- REQUIRED TASK: Retype the stretch of records from the line that contains "Given: Click the Flasher component box" through the line that contains "Click footer space", keeping every line exactly the same and including both of those lines.

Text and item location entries
>> begin
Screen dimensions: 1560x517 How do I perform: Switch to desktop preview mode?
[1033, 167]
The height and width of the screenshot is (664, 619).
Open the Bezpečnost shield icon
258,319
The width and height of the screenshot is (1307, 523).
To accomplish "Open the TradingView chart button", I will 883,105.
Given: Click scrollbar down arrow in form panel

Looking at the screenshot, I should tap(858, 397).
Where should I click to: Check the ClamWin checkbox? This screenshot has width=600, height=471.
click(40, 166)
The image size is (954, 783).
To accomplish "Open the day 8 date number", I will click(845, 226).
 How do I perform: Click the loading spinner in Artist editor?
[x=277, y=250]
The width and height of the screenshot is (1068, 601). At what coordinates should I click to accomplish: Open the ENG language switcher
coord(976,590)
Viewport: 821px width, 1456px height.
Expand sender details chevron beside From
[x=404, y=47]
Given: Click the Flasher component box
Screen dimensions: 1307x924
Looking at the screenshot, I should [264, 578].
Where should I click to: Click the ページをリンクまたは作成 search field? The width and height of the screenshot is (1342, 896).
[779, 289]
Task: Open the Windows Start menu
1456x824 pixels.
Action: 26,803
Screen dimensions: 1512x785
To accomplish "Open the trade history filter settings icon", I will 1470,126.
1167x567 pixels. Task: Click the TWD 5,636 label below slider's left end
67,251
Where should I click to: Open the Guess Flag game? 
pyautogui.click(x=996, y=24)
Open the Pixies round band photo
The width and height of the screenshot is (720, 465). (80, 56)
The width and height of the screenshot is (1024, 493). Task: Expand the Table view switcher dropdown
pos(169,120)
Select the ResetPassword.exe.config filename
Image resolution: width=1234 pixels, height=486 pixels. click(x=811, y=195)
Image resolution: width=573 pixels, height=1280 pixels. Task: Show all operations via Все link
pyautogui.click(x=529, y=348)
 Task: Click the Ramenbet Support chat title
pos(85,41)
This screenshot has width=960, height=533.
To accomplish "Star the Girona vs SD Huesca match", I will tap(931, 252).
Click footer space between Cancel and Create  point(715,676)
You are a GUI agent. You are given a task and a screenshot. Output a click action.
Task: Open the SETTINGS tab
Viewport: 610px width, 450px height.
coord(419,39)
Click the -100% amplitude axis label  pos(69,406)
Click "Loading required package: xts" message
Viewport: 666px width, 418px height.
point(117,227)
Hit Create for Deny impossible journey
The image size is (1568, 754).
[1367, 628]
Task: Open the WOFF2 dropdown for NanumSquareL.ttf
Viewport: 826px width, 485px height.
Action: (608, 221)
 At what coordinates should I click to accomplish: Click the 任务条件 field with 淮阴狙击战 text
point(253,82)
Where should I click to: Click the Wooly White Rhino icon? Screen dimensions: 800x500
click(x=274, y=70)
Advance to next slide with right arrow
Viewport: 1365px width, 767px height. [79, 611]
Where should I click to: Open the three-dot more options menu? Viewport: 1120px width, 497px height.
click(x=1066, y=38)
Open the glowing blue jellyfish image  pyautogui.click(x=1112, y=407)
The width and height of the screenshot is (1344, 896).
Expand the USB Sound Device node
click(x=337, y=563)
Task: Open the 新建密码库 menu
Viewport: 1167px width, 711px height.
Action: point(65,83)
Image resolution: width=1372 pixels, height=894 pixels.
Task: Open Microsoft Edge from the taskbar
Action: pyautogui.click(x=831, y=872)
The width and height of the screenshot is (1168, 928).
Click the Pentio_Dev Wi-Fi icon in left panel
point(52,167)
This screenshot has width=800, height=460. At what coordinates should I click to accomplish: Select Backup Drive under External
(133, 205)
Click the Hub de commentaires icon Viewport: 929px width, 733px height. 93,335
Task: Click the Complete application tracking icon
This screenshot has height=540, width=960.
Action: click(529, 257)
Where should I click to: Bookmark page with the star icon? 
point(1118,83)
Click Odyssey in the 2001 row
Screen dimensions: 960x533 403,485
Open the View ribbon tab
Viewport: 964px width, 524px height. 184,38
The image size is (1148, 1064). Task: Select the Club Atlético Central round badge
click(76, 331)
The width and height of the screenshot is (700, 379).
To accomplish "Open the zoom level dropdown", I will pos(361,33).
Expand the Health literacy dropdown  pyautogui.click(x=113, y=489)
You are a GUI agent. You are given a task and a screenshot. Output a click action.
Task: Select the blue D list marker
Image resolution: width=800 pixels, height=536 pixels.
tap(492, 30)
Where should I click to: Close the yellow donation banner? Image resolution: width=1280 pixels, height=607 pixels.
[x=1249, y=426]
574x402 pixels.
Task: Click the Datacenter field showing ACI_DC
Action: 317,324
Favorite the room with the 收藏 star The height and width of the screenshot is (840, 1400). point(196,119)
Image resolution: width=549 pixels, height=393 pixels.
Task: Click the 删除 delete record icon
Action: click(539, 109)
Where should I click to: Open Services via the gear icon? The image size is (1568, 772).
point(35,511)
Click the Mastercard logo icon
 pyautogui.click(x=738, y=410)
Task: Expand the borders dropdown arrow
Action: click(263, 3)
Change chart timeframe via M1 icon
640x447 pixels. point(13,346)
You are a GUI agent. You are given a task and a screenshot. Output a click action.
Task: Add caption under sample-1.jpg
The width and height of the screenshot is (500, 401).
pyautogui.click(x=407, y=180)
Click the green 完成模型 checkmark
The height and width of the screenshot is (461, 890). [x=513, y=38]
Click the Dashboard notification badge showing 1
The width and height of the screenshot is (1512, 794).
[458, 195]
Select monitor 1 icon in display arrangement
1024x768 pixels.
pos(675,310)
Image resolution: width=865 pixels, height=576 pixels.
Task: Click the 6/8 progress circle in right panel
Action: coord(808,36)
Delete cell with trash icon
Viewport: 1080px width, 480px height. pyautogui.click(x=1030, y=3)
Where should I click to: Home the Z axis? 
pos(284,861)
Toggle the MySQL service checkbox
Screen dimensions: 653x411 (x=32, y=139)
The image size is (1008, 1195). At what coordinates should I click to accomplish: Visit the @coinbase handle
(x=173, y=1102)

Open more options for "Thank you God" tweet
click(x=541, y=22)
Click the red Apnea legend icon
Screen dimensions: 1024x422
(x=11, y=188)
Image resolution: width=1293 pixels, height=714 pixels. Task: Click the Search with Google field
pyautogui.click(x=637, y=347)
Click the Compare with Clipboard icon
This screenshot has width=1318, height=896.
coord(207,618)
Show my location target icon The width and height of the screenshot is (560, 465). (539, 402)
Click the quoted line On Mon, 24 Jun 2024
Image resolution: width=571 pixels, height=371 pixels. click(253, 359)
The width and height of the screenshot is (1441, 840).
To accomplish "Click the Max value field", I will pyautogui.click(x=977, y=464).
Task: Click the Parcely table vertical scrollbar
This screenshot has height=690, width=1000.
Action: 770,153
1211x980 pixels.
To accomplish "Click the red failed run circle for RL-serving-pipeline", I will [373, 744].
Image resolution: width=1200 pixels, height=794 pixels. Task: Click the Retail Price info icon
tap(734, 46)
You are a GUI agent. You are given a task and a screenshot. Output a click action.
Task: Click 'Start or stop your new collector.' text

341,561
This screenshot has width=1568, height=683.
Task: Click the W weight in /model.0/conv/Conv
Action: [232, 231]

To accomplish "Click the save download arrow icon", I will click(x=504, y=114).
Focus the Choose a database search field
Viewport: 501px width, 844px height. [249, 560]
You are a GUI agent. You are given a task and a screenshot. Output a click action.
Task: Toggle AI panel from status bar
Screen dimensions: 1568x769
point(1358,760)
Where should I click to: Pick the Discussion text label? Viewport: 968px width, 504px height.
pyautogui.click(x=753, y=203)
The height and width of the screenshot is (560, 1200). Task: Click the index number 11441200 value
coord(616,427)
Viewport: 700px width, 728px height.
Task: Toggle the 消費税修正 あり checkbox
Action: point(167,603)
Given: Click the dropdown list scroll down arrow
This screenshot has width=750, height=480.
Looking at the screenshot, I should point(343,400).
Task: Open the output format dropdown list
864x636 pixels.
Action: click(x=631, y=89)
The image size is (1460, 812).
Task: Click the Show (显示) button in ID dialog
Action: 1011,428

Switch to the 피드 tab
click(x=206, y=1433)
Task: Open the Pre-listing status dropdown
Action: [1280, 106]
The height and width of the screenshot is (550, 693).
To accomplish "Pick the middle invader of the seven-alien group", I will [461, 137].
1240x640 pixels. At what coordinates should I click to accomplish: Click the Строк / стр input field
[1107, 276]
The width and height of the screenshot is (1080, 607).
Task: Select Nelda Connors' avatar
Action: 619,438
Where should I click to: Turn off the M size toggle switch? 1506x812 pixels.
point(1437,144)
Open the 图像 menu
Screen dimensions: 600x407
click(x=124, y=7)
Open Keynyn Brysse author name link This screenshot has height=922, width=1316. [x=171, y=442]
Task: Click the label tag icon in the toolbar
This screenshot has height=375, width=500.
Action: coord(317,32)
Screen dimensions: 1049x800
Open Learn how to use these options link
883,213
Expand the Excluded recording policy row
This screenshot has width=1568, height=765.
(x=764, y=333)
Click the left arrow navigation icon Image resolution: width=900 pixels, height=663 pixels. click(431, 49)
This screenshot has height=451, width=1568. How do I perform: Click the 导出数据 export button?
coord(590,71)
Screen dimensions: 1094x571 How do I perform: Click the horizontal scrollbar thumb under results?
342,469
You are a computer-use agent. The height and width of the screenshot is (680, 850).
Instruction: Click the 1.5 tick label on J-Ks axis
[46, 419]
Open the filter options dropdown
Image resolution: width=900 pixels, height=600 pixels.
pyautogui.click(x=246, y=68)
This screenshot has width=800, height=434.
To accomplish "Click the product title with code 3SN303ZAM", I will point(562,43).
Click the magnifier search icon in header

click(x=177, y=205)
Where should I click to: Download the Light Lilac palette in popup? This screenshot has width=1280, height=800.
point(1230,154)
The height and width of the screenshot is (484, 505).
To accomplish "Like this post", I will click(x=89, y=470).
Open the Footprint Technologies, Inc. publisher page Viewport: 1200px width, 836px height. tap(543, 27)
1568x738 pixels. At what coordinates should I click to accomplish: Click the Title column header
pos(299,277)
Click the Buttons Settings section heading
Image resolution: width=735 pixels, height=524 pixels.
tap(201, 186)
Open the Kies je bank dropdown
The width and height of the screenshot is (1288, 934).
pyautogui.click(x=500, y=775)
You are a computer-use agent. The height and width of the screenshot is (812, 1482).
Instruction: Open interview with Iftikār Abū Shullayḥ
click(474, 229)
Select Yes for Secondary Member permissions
>> end
- CORRECT OUTPUT:
Given: Click the Flasher component box
Screen dimensions: 1307x924
Looking at the screenshot, I should [264, 578].
Where should I click to: Click the ページをリンクまたは作成 search field? The width and height of the screenshot is (1342, 896).
[779, 289]
Task: Open the Windows Start menu
1456x824 pixels.
Action: 26,803
Screen dimensions: 1512x785
To accomplish "Open the trade history filter settings icon", I will 1470,126.
1167x567 pixels. Task: Click the TWD 5,636 label below slider's left end
67,251
Where should I click to: Open the Guess Flag game? 
pyautogui.click(x=996, y=24)
Open the Pixies round band photo
The width and height of the screenshot is (720, 465). (80, 56)
The width and height of the screenshot is (1024, 493). Task: Expand the Table view switcher dropdown
pos(169,120)
Select the ResetPassword.exe.config filename
Image resolution: width=1234 pixels, height=486 pixels. click(x=811, y=195)
Image resolution: width=573 pixels, height=1280 pixels. Task: Show all operations via Все link
pyautogui.click(x=529, y=348)
 Task: Click the Ramenbet Support chat title
pos(85,41)
This screenshot has width=960, height=533.
To accomplish "Star the Girona vs SD Huesca match", I will tap(931, 252).
Click footer space between Cancel and Create  point(715,676)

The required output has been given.